There's surrealism. Matsu's flashback sequence is presented like a stage play, with a revolving wall to change the set for the next scene. There's a shower room knife fight where nightmare lighting and kabuki-like blood patterns make one of the girls look like a demon.
There's lots of nudity, of course. It's a 1970s "women in prison" exploitation film. What did you expect? However there's only one scene of lesbian sex and all the nudity is in a grotesque, unpleasant context where any attempt by the audience to leer is being thrown back at us by warders doing exactly the same. If you find this sexy, get the hell away from me. Men are leering over, torturing and humiliating women. There's a line of male warders watching in the women's communal showers, for instance.
(Ironically, Meiko Kaji played Matsu after changing studios because her last one, Nikkatsu, had switched over to making Roman Porno adult films. This was her first nude role.)

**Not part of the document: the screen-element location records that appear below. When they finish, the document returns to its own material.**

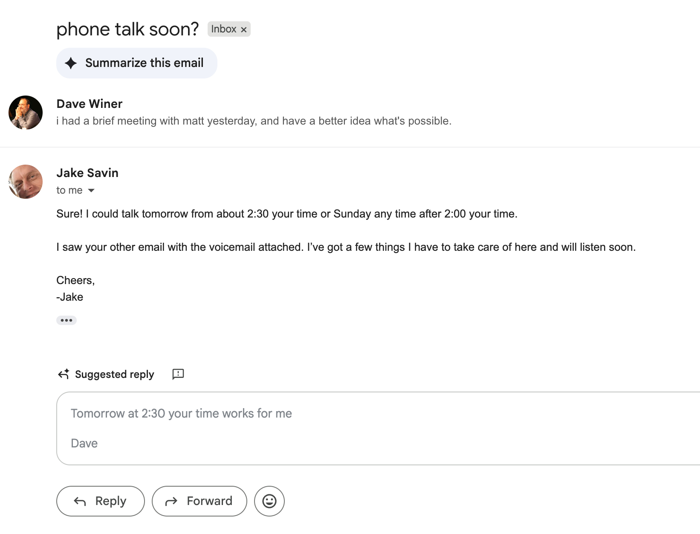Expand the "to me" recipient details arrow
Viewport: 700px width, 534px height.
pyautogui.click(x=91, y=190)
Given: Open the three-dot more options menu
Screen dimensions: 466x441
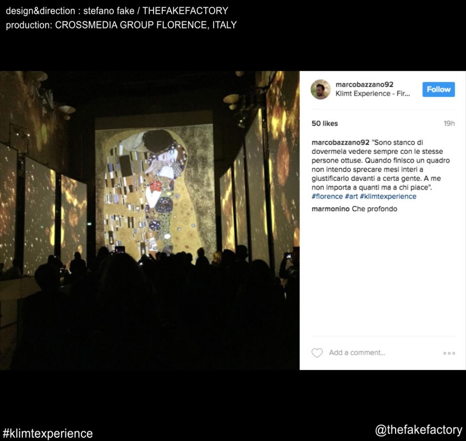Looking at the screenshot, I should [449, 353].
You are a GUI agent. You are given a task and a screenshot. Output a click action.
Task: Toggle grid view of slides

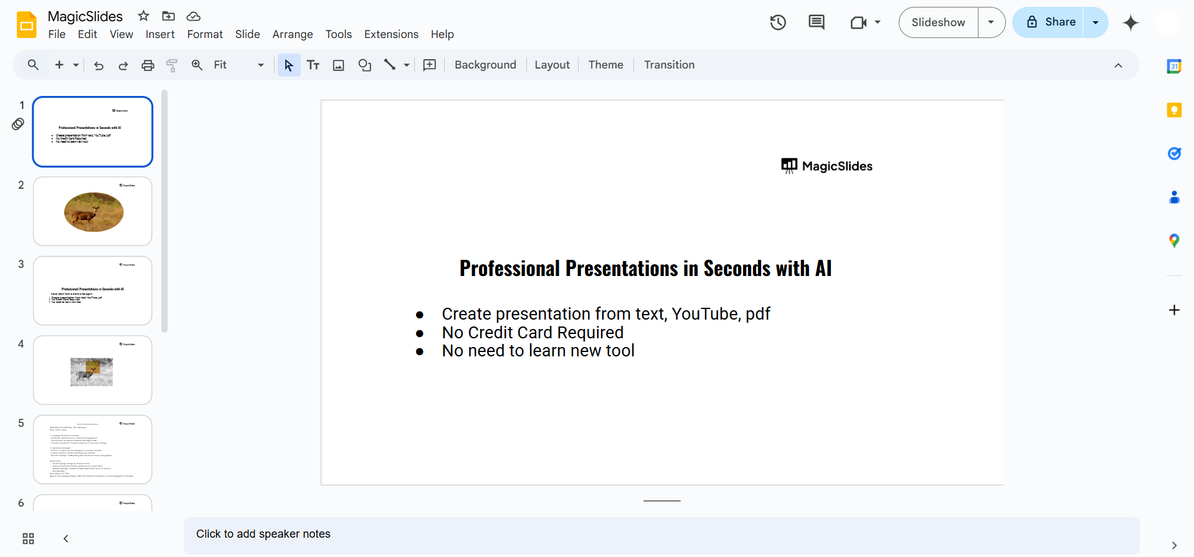click(28, 539)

It's based on a manga, incidentally. Personally, I'd call this film trash, but made by an arty director who's trying to be subversive. It's quite an interesting film to talk about, both stylistically and in its subtext. Gender and power relations, politics, etc. It portrays a literal revolution! At the end of the day, though, it's also so trashy that I only cared intermittently about what was on screen. I said there was only one lesbian sex scene, but it's between Matsu and her cellmate while they're in solitary confinement together. That's an odd definition of "solitary". (Unless maybe it's a subtitle mistranslation?)
The film series is known as Female Prisoner Scorpion. I'll be avoiding it. There are a couple of similar films that interest me, e.g. the one starring Asami, despite its disturbing title. For the most part, though... no.